Born in 1990 in Dingwall, Ms Forbes was educated in Gaelic-medium, although she also spent five years between ages 10 and 15 in schools in India because her father was working there, helping to provide healthcare to locals.
We acted more Scottish than normal Scottish kids.”
In an interview with Holyrood Magazine last year, she described how her experience of living overseas had helped shape her politics.
“There’s nothing like being taken out of your home country to make you prouder of your home country,” she said.
“We were very proud of our Scottish heritage and my brother would dress up in a kilt and all the rest of it, so when we came back to Scotland, we were probably more Scottish, we acted more Scottish than normal Scottish kids.
“So, I got involved with the SNP when I was in my late teens, just helping out doing some leafleting and I got involved with Young Scots for Independence at the time.”
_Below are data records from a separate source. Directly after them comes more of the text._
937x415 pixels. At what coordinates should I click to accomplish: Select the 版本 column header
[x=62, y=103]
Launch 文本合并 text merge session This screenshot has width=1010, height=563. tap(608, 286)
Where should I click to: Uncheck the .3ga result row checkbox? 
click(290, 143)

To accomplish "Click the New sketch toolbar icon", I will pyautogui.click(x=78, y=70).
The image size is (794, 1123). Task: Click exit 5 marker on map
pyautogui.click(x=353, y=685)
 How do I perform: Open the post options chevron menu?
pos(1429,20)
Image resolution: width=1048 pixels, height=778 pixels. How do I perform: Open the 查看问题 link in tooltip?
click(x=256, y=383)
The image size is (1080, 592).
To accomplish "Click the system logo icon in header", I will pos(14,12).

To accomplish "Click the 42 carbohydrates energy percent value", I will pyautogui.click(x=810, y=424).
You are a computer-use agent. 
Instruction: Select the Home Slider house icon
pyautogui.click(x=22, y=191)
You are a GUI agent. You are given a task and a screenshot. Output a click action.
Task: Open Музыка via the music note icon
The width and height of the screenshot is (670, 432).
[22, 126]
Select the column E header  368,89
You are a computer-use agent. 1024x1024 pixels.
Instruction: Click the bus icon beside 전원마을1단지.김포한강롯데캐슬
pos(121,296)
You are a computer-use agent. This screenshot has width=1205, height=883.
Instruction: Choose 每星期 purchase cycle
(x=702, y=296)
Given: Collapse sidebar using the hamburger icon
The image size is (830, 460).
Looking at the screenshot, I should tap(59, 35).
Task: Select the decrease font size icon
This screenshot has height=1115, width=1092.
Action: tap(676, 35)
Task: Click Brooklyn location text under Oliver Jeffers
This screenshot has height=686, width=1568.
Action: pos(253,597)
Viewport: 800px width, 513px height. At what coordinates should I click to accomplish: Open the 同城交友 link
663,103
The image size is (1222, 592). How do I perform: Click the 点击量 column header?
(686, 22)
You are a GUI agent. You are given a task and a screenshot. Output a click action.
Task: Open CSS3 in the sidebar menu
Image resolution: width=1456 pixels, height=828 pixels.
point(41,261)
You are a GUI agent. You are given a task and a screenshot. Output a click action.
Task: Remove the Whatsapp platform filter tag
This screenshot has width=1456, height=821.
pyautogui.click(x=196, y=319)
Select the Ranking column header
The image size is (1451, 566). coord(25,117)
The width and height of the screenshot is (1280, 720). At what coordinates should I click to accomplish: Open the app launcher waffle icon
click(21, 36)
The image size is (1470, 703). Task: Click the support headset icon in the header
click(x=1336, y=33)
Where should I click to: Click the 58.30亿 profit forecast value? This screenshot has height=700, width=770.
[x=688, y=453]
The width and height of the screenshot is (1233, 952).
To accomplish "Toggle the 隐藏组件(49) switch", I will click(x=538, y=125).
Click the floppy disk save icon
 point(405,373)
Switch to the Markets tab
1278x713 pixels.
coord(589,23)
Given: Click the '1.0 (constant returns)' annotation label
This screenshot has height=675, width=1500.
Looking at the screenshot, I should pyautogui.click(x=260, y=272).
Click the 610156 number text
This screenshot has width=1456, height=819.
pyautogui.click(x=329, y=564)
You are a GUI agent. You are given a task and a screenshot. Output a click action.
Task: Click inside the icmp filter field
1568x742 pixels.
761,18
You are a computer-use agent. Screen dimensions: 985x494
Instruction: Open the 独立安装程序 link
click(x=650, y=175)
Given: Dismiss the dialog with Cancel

She came back to Dingwall Academy before leaving in 2008 to study history at Cambridge, and then a masters at Edinburgh in emigration history.
Emigration and the Highland clearances were subjects close to her heart, her ancestors having been cleared from fertile soil on the Applecross peninsula.
Ms Forbes worked for her local MSP Dave Thompson for a year before in 2011/12, before spending two years as an accountant at Barclays.
In 2016, she returned home to attempt to succeed Mr Thompson in the Skye, Lochaber and Badenoch seat, eventually increasing the SNP majority from 4,995 to 9,043.
Immediately tipped as a future star of the SNP after arriving in Holyrood, she delivered an entire speech to the parliament in Gaelic during a plenary debate on the language in 2018.
As well as Gaelic, Ms Forbes has championed a host of local issues since her election, including running a campaign to increase the number of foster carers in the Highlands.
She has spoken in the past about the importance of her faith, and has campaigned against religious bullying.
Last year, Ms Forbes was one of three government ministers to sign a letter raising concerns about the potential implications for women of allowing people to self-identify their sex, one of the most controversial issues in the SNP at the moment.
She has also previously hit the headlines over comments made in relation to abortion.
Since becoming a minister, she has worked with Finance Secretary Derek Mackay, whom she was close to, prior to his fall from grace today over claims he sent messages to a 16-year-old boy.
His resignation will dramatically cut short Mr Mackay’s own rise to the top of Scottish politics, but could accelerate the ascent of Ms Forbes in the process.